**Directions:**
Copy all lines of the listing that include the string "Task".

**Provided entries:**
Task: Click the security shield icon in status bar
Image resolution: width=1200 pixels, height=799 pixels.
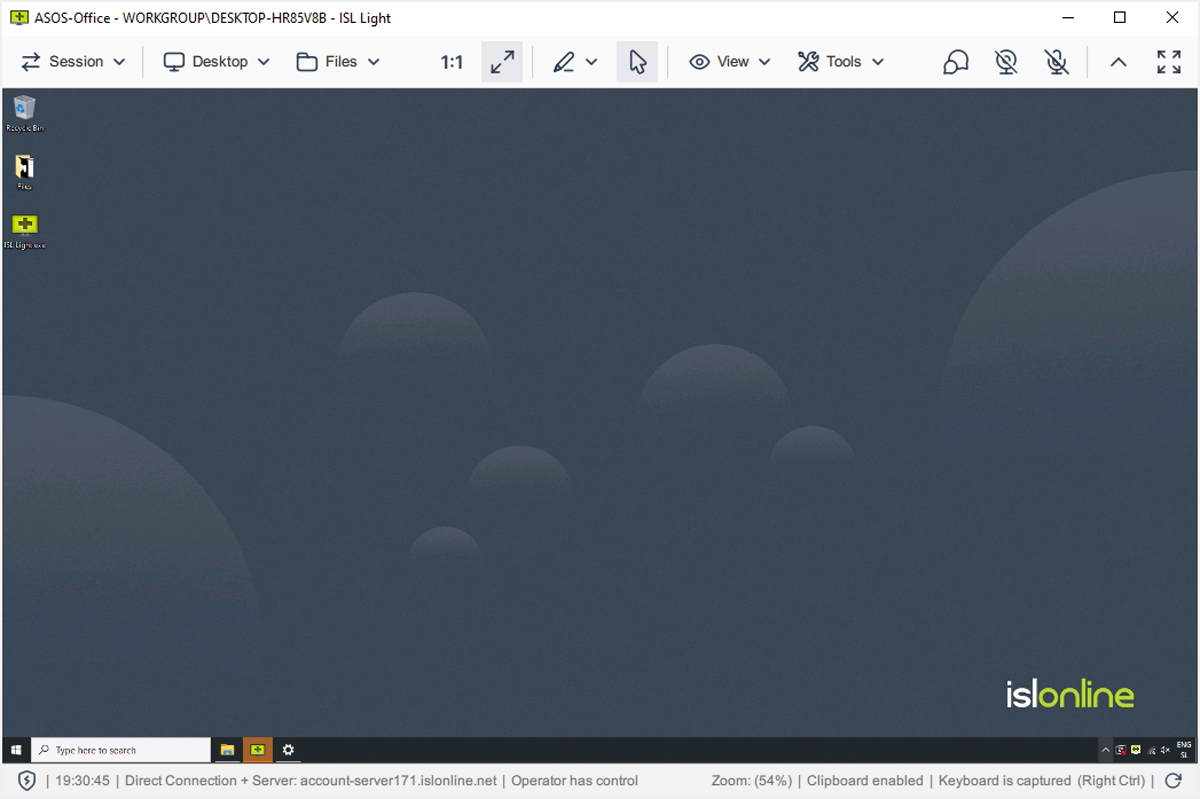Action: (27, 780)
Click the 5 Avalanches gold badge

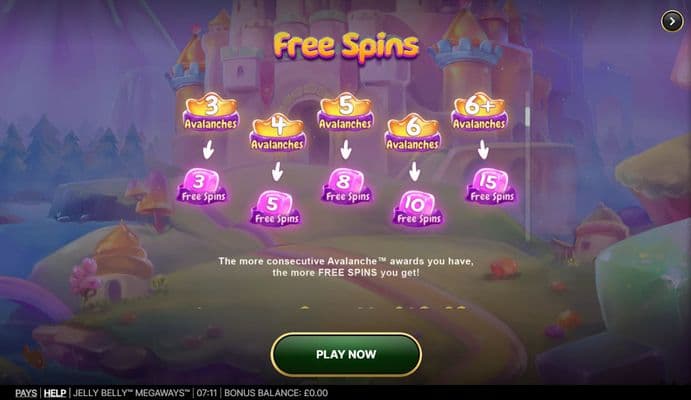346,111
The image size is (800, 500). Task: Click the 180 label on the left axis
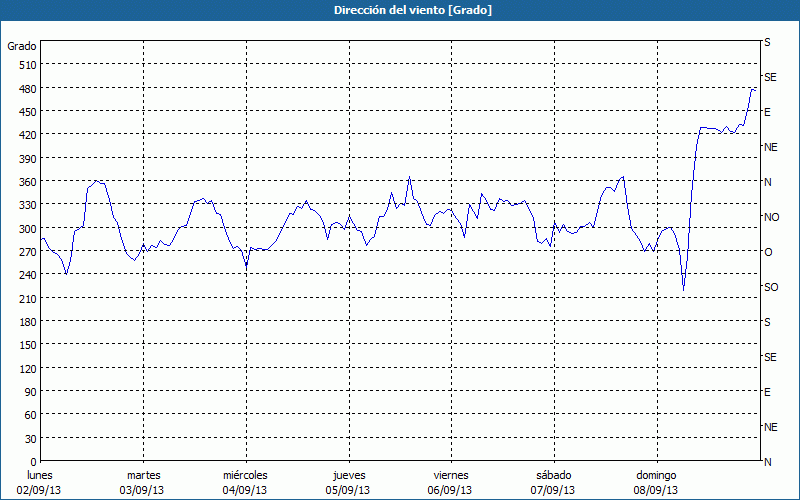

**Your response:**
Task: Click the security shield icon in status bar
The image size is (800, 500). Task: Click the 180 label on the left axis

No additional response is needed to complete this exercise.